SwirlyMyself

2007-03-26T15:43:10+00:00

Debian Ideas: Instance-Capable Init Scripts

Debian as a Linux distrubtion is all about integration and ease of management, which includes init-scripts. I’d like to propose a feature that might be helpful to quite a few system administrators while being non-disruptive to all others.

For a lot of daemons there are use-cases that require more than one instance of the daemon to be running. With instance I mean a separate process with it’s own configuration files, but on the same system, which rules out virtualisation or changeroots. Examples are copies of the “main server” running on a different port, to test new settings, different servers on different IPs, a HTTP-Server-Split into a slick static-and-proxying server and a heavy backend server, a mail server split with a virus scanner in between etc.

So as an administrator I currently not only have to write the configuration for the additional instances, but also write my own init scripts and modify them, never being sure if I did it good or whether it will cause problems on package upgrade or similar things.
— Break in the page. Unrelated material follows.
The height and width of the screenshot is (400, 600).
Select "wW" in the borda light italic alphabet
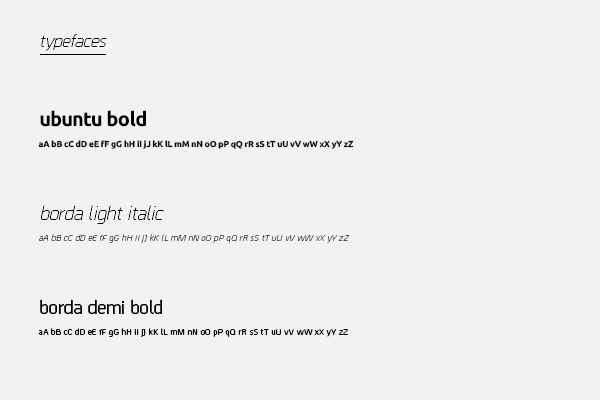[x=305, y=238]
I’d rather see the functionality built-in to the package’s init script directly.

There is a package in Debian that already provides this: The OpenVPN package maintained by Alberto Gonzalez Iniesta allows the user to define new instances of OpenVPN simply by adding a new file to /etc/openvpn/. The file /etc/default/openvpn defines which of these instances are to be started when I or the system start runs /etc/init.d/openvpn start. /etc/init.d/openvpn stop stops all running instances and /etc/init.d/openvpn restart also restarts just the currently running servers. I can easily control a specific instance by adding it’s name (which is the configuration file’s basename) after the command to the init script.

I think these semantics are clear, sensible and non-disruptive and should be available with every Debian package where the administrator might want to run several instances at once: web server, mail server, ftp servers, name servers etc.

In those cases where the daemon is not configured by a single file alone, one directory with the configuration for one instance is needed. Otherwise, I don’t see why this should be a problem. For backwards compatibility, the “normal” configuration file locaction could be an implicit instance called “default” and all additional instances go to their own directory (e.g /etc/ntpd.conf is instance “default”, and /etc/ntpd/public.conf is instance “public”).

Comments welcome.

Comments

The idea is not bad, although I think a too ovious way to add new instances of services could lead the beginenrs towards the way to solve problems with instance A by creating instance B and having instance A still sitting around and wasting memory or doing other bad things. For the advanced user something like that would be useful, indeed. It doesn't work for all daemons, though. Samba and netatalk have a lot of paths hardcoded at build time and either do not allow changes to that in the config or just ignore it :\
Another approach to handle the problem is zope's dzhandle. It's missing some features I'd like to have, though.
Probably it's just time to think about replacing the good old init stuff by something faster and better extensible. That would be the first step to do towards a better way to start/top daemons. Replacements for init are enough around, it more a matter of selecting one and using it - and extending it if neccessary.

Cheers,

Bernd
#1 Bernd Zeimetz (Homepage) am 2007-03-26T18:12:58+00:00
Sure, a nicer init system might help here. But waiting for that to happen is a bad idea, IMHO. If every issue would be addressed this way, nothing would happen at all.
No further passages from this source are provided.